**Task to complete**: Please repeat exactly the lines from the one containing "The height and" to the end of the entries below, both included, and omit all pictures.

=======

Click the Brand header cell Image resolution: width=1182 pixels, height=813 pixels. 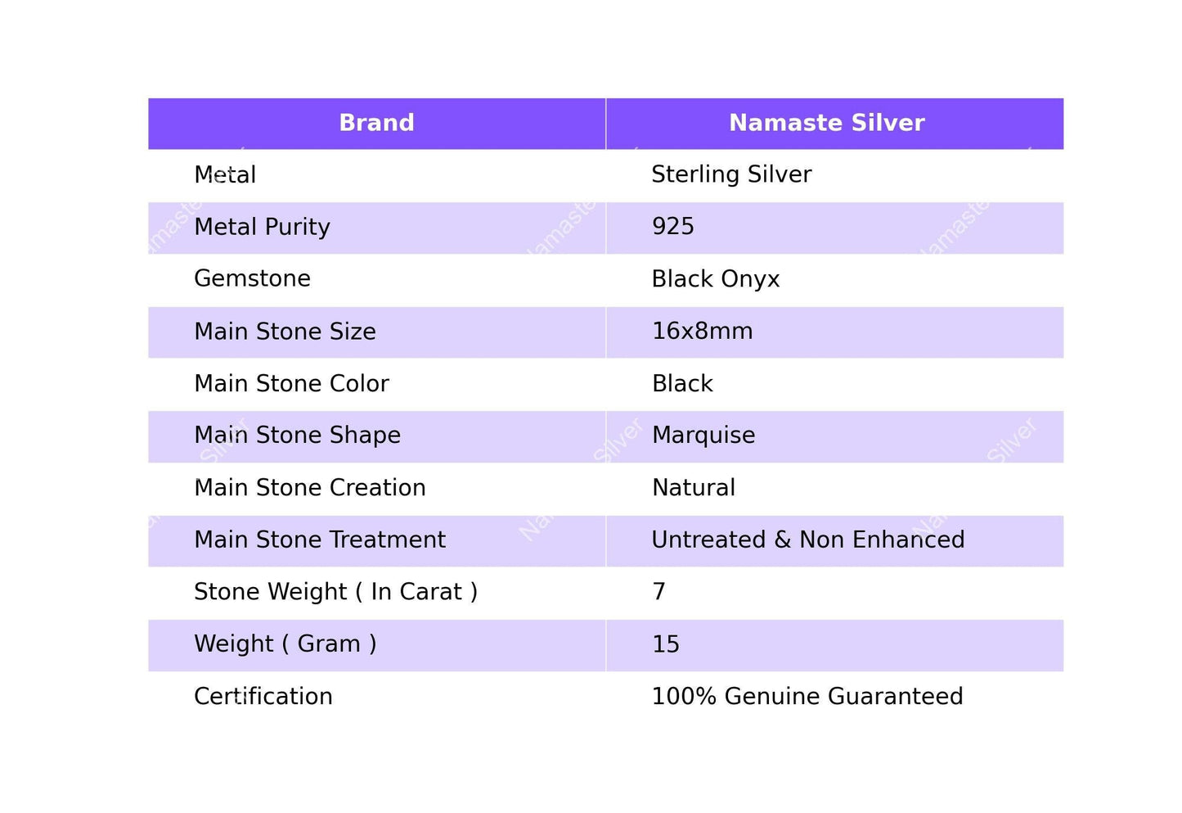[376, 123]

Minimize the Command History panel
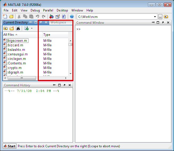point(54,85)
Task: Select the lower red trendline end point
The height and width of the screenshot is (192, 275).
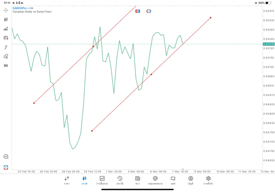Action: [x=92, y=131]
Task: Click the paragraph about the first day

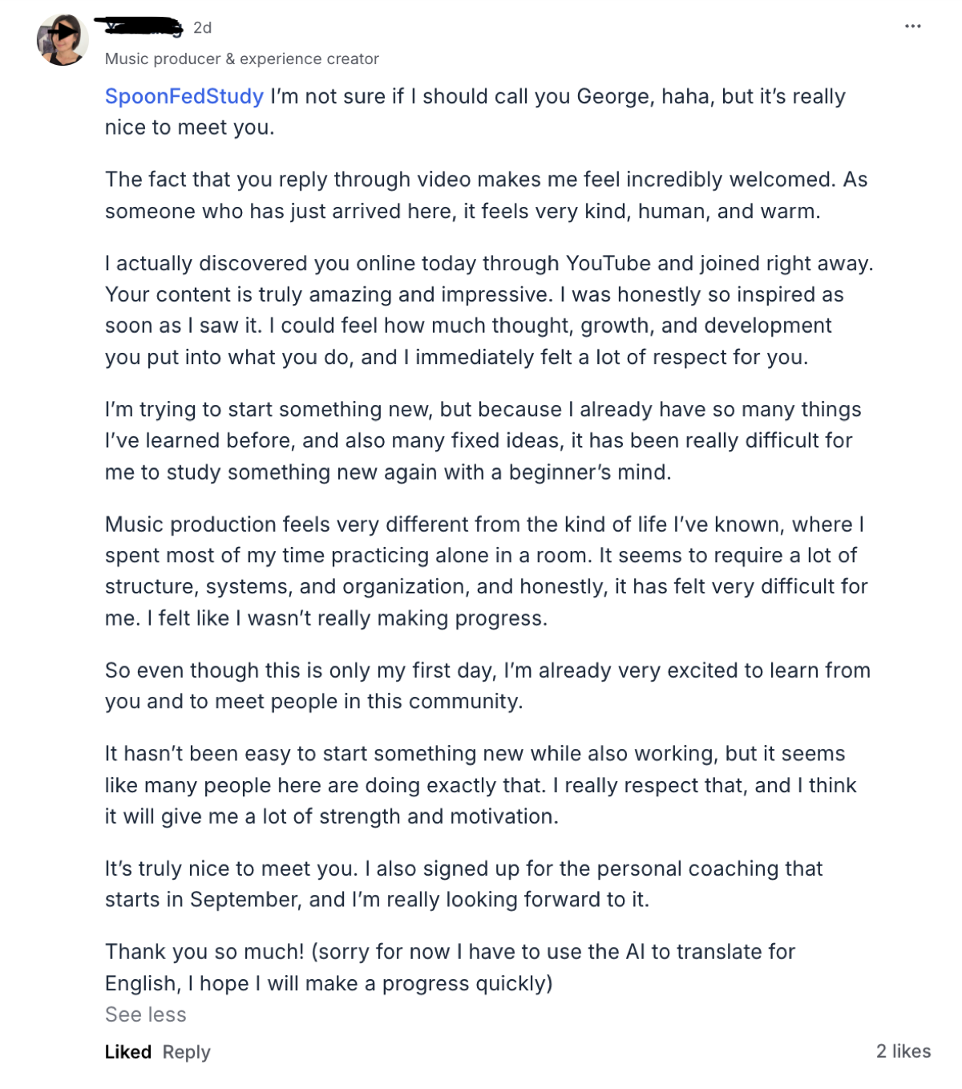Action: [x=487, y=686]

=======

**Completed task**:
The height and width of the screenshot is (192, 275).
Action: [x=92, y=131]
Task: Click the paragraph about the first day

Action: [x=487, y=686]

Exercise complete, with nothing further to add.